SELECTED EXTRACT
BEGIN

I’ve been talking to a lot of folks, gun owners and non-gun owners alike, about “red flag laws” over the past few days, and one thing is clear; those concerned about the procedure that would allow for the temporary removal of someone’s firearms have several valid concerns, including the fear that the law would be misused and abused by those who don’t like gun ownership in general.

Enter columnist David Frum; who loves the idea of red flag laws so much he apparently thinks they should be used against any gun owner who does something he doesn’t like.

Okay, so he’s open carrying three handguns. Is that a little odd to most people? Sure. Is it legal? We don’t know what state he’s in, but open carry is legal in more than 40 states across the nation, so odds are what he’s doing isn’t breaking any law. It’s certainly not dangerous, though I personally would be a little concerned about someone possibly grabbing the gun in the small of my back. Should we have a court hearing and take his guns away?  Umm… no. Next question?

I see a red, white, and blue flag, not a red flag. The only note of caution I’d have is to move that trigger finger away from the trigger guard a little more, though I think the shadows make it look like it’s closer than it actually is. Other than that, it looks like there’s a lot of people behind those kids who aren’t freaking out like David Frum is, so I’m gonna go ahead and rule this a “no red flag” situation.  Next question?

Okay, now I’m wondering if Frum is actually opposed to red flag laws, and is trying to tank support with his questions. I have news for David; someone saying something you don’t like, find crass, or even demeaning doesn’t make that person “dangerous”. If that were the standard 80% of us with social media accounts would have lost our rights long ago.

END

REQUIRED ACTION
For each statement, say yes or no: does it agree with the commentary on red flag laws? Back up each answer with the deciding words from the commentary, quoted exactly. (a) The writer says open carry is legal in more than 40 states. (b) The writer thinks the man open carrying three handguns should have a court hearing to take his guns away. (c) The writer says the people behind the kids are freaking out.

RECORDS SHOWN
BEGIN

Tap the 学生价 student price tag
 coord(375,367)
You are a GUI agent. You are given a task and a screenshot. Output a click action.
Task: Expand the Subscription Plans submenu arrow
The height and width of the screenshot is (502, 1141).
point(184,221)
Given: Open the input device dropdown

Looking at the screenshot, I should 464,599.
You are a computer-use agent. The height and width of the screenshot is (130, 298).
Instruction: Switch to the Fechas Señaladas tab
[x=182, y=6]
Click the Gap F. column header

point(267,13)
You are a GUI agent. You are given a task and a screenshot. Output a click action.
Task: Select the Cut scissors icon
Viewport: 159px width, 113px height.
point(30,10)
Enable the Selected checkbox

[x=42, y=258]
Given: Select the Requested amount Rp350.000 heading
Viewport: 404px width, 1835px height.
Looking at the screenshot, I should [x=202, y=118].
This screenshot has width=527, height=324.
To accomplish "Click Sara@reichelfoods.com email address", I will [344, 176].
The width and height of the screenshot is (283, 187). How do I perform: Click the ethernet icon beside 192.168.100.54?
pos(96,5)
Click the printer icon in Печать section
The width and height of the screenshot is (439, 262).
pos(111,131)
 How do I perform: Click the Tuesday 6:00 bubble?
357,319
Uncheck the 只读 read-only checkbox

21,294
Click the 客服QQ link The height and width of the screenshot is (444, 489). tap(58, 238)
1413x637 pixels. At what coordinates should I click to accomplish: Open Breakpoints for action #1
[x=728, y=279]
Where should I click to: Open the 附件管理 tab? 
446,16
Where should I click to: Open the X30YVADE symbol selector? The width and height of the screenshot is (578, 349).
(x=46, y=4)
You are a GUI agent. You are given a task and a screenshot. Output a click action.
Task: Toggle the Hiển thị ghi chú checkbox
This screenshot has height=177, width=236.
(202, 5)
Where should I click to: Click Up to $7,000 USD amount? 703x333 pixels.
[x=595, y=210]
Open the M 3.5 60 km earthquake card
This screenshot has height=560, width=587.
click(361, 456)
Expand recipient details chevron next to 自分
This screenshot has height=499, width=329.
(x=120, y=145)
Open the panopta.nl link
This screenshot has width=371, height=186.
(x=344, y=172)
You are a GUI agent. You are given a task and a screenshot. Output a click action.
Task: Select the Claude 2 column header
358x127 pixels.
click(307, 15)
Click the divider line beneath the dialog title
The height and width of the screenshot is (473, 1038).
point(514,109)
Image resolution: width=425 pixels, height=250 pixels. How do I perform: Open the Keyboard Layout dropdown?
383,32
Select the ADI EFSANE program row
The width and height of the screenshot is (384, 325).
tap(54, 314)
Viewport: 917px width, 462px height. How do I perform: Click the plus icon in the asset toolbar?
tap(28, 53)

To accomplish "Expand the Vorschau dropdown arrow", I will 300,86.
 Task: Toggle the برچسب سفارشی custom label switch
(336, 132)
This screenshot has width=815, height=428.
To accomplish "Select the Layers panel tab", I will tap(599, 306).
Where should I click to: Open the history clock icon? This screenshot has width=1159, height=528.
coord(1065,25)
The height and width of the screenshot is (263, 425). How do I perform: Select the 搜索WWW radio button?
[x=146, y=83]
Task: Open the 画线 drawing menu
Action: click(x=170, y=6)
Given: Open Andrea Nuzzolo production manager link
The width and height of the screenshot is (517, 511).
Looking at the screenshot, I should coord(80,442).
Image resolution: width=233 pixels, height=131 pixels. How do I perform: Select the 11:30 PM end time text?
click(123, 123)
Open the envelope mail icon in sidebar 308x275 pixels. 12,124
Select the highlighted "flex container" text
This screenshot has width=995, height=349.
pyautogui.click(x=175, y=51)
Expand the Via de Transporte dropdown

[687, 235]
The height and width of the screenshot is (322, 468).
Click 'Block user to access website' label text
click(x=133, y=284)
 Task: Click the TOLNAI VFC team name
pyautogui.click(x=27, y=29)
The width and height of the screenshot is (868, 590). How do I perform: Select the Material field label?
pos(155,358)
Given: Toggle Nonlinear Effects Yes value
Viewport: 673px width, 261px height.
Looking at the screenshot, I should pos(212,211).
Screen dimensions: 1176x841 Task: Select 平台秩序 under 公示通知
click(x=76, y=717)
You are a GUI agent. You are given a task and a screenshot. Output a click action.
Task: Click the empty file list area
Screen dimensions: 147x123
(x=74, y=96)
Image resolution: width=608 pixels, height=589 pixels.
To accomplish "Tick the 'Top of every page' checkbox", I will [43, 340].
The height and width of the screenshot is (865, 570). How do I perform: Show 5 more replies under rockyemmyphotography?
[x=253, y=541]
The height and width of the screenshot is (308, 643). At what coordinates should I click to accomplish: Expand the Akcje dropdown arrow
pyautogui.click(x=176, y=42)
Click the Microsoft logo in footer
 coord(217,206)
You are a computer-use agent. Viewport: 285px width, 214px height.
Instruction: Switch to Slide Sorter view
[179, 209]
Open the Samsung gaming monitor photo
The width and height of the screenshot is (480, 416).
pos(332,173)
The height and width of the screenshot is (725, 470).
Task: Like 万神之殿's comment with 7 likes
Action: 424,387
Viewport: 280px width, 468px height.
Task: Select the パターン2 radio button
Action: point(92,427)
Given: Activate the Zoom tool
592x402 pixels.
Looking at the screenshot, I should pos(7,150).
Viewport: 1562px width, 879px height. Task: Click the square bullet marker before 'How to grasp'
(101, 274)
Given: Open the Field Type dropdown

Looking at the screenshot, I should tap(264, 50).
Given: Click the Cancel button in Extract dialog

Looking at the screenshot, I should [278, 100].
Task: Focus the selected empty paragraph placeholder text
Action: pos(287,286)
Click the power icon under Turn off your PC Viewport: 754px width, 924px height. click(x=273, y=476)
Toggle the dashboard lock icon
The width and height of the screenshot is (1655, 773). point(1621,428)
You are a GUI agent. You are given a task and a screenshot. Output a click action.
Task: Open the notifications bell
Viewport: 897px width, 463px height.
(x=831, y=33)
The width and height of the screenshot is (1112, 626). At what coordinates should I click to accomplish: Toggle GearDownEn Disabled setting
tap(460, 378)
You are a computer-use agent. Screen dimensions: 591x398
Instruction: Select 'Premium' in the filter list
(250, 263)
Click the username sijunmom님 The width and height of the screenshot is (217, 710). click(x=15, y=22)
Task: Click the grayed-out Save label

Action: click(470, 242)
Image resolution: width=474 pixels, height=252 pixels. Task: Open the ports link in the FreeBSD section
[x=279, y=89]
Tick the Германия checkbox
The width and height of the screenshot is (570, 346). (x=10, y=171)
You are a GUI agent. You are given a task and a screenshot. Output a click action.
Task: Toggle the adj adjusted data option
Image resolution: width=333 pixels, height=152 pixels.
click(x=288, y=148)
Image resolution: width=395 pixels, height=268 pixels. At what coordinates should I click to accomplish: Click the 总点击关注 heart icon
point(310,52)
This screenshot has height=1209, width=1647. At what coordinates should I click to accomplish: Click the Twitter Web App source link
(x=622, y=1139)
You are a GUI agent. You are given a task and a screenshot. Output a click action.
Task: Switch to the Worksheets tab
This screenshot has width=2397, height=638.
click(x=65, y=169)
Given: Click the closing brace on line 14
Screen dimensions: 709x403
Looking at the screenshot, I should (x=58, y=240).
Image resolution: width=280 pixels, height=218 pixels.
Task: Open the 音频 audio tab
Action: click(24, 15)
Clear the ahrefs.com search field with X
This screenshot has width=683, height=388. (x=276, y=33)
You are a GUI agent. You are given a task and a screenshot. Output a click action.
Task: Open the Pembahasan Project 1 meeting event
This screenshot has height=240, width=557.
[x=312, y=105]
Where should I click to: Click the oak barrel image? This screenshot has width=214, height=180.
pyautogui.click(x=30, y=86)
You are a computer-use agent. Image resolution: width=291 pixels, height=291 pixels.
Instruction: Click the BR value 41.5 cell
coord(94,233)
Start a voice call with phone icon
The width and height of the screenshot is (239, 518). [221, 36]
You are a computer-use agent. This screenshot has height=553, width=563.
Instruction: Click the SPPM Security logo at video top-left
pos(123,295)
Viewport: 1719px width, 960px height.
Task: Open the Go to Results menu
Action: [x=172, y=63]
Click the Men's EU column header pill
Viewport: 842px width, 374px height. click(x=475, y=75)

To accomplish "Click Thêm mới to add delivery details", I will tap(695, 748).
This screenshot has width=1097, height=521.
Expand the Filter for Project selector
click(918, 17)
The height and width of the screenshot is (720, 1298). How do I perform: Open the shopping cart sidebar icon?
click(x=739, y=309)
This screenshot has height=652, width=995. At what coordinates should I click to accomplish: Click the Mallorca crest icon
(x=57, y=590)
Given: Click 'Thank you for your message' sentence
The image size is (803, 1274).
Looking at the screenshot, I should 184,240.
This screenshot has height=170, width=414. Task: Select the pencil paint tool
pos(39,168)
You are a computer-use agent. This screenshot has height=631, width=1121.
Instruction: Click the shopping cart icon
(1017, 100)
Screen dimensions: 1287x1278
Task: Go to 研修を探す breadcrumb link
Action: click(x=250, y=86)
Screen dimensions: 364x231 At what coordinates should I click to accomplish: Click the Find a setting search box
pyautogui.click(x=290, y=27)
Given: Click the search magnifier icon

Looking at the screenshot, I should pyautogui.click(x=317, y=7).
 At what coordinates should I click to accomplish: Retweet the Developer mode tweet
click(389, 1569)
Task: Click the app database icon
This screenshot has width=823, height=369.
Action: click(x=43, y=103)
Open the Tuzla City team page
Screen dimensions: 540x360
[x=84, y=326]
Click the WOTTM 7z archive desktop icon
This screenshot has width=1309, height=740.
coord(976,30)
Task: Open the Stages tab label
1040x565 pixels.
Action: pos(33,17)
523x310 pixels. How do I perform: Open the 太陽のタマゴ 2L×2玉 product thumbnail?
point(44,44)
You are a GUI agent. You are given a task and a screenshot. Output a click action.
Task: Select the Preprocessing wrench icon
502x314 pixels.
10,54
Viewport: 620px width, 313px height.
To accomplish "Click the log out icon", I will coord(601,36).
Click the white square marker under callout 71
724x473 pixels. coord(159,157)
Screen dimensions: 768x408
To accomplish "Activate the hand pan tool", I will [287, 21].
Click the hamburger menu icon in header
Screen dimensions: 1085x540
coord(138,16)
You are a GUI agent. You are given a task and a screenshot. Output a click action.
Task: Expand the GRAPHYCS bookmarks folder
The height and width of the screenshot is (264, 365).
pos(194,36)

END

TASK ANSWER
(a) Yes: "open carry is legal in more than 40 states across the nation"
(b) No: "Umm… no."
(c) No: "there’s a lot of people behind those kids who aren’t freaking out like David Frum is"